IC: Es muy difícil establecer un balance en el marco de esta entrevista. En estas dos décadas se han publicado muy importantes libros de poetas como Alexis Naranjo y Javier Ponce —los dos, de mi generación—, de Mario Campaña, Cristóbal Zapata, de poetas más jóvenes que han llegado a una notable madurez: Juan José Rodinás, César Eduardo Carrión, Luis Carlos Mussó, David Barreto, Ernesto Carrión, María Auxiliadora Balladares. En líneas generales, diría que hay una diversidad evidente entre sus modalidades de escritura y sus temas. Los poetas mencionados han recurrido a una gama amplia de recursos en su escritura. La temática es igualmente vasta: desde poemas elegíacos o epigramáticos o de tonalidades casi místicas, hasta la narración de desplazamientos humanos, desde la experiencia sexual hasta la sensibilidad ecológica. El nuevo mundo globalizado, los artefactos tecnológicos junto a la mezcla de fragmentos culturales que provienen de los medios y las redes aparecen evidentemente en los textos de los poetas mencionados.
EL: Finalmente, ¿qué significa para usted en tiempos de la pandemia del COVID-19 la escritura y la lectura de la poesía?

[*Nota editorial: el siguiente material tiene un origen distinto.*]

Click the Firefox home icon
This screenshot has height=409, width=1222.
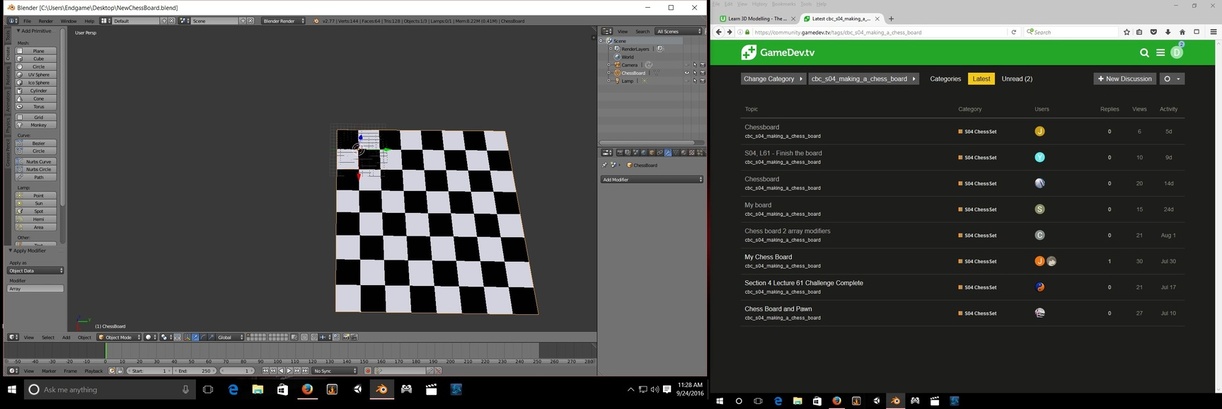tap(1182, 32)
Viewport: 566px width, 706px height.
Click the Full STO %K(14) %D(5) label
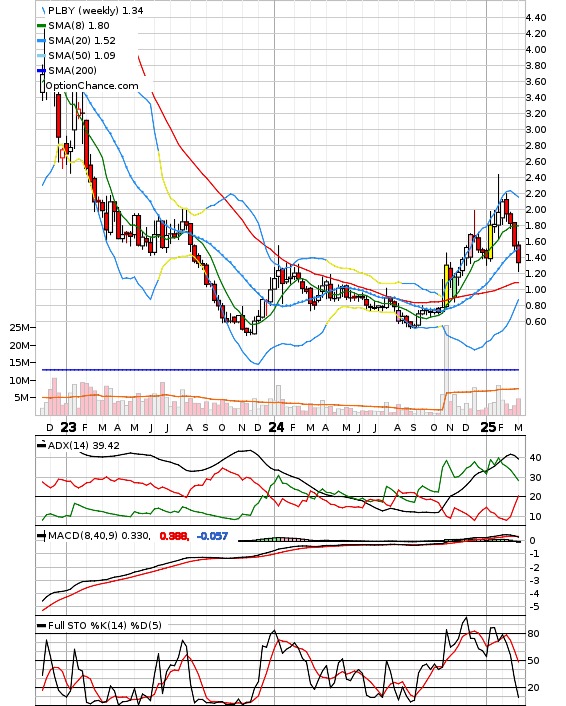click(x=105, y=625)
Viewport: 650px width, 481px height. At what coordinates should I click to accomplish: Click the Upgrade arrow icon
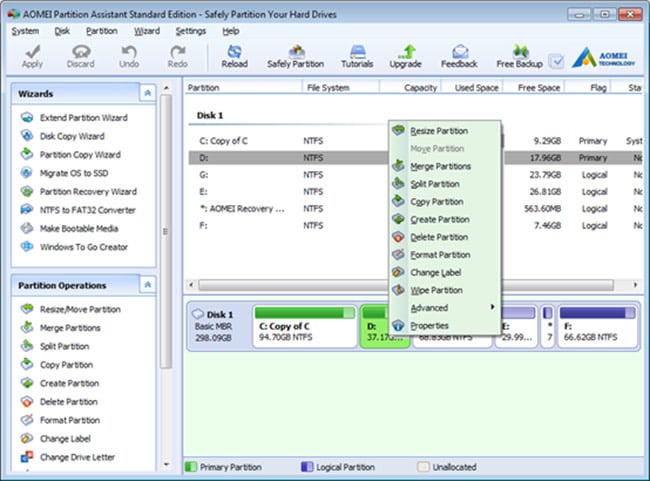[x=405, y=51]
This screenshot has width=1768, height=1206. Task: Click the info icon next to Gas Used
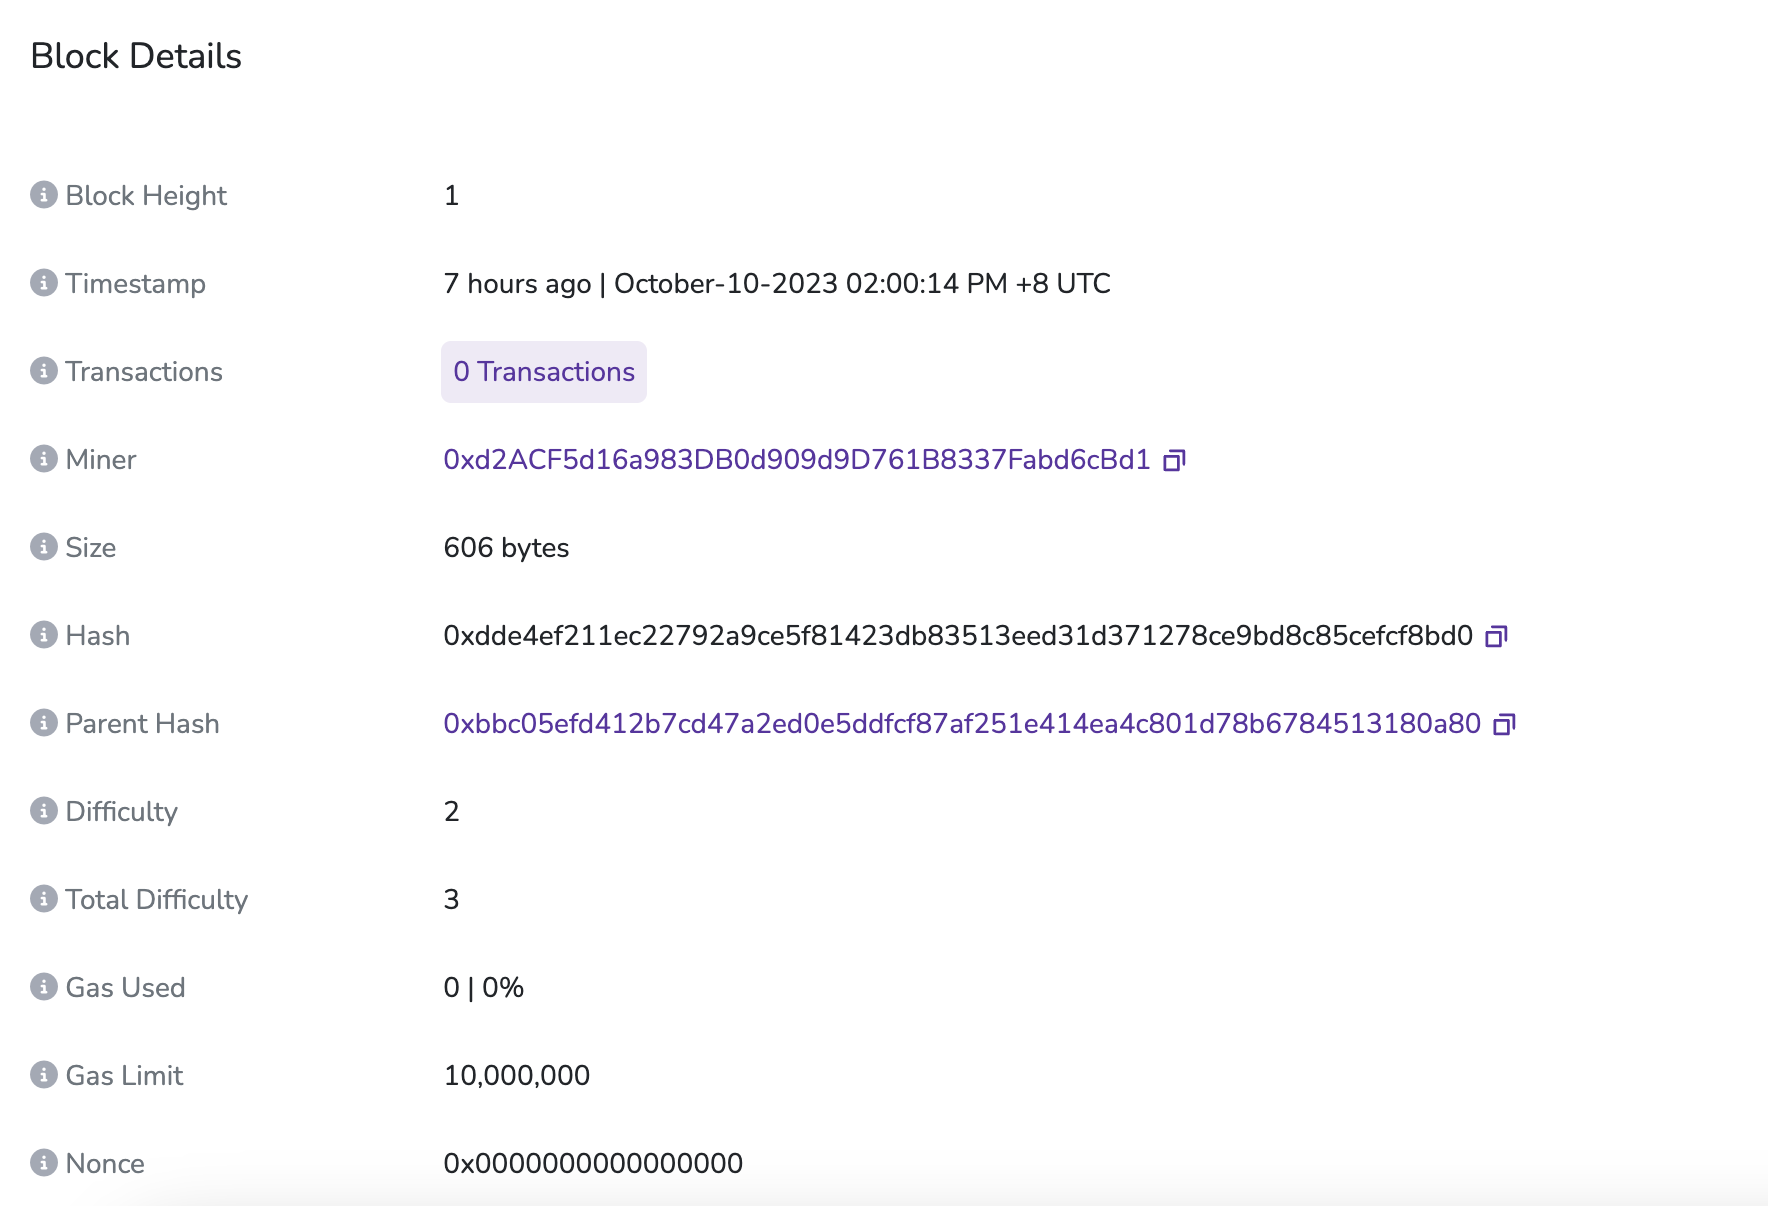[x=43, y=987]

IC: No he escrito poemas durante este tiempo de encierro. He leído poemas, sí, pero no especialmente vinculados con la peste; no han variado sustancialmente ni el tipo de lecturas ni el tiempo dedicado a ellas. La pandemia ha sido una experiencia nueva: se expandió rápidamente por la totalidad del planeta, ha ocasionado una rápida difusión de informaciones sobre la enfermedad, sobre su impacto en los distintos continentes y países, así como sobre los modos de prevenir los contagios y, desde luego, ha incitado investigaciones en procura de vacunas o medicinas. A la vez, han circulado informaciones falsas relativas a supuestas conspiraciones o supuestos medicamentos. En ese sentido, evidencia la globalidad de los grandes problemas humanos, la importancia y los riesgos contenidos en las redes de comunicación, así como el avance vertiginoso del conocimiento y la técnica. Sabemos de la actuación de gobiernos y gobernantes. Es decir, es un acontecimiento político, tecnológico, hasta cierto punto científico, y con indudables y graves consecuencias económicas, en la salud pública y en la educación. Seguramente el efecto que puede tener la pandemia en la literatura —si es que tiene algún efecto directo— se verá más tarde. Siempre es necesaria una distancia de la experiencia inmediata para retornar a ella como asunto de la escritura o de la reflexión. Será necesario un esfuerzo del pensamiento para ir más allá de la pandemia, hacia la comprensión de este nuevo mundo que no surge con ella. El covid-19 es, más bien, una metáfora o un símbolo de ese radical cambio civilizatorio al que asistimos desde hace unas décadas y en la totalidad del planeta, que tiene que ver con amenazas catastróficas (el cambio climático o la contaminación del aire, los mares o la tierra) y, a la vez, con una inusitada potencialidad tecnológica (la inteligencia artificial, las biotecnologías, los sistemas de comunicación actuales).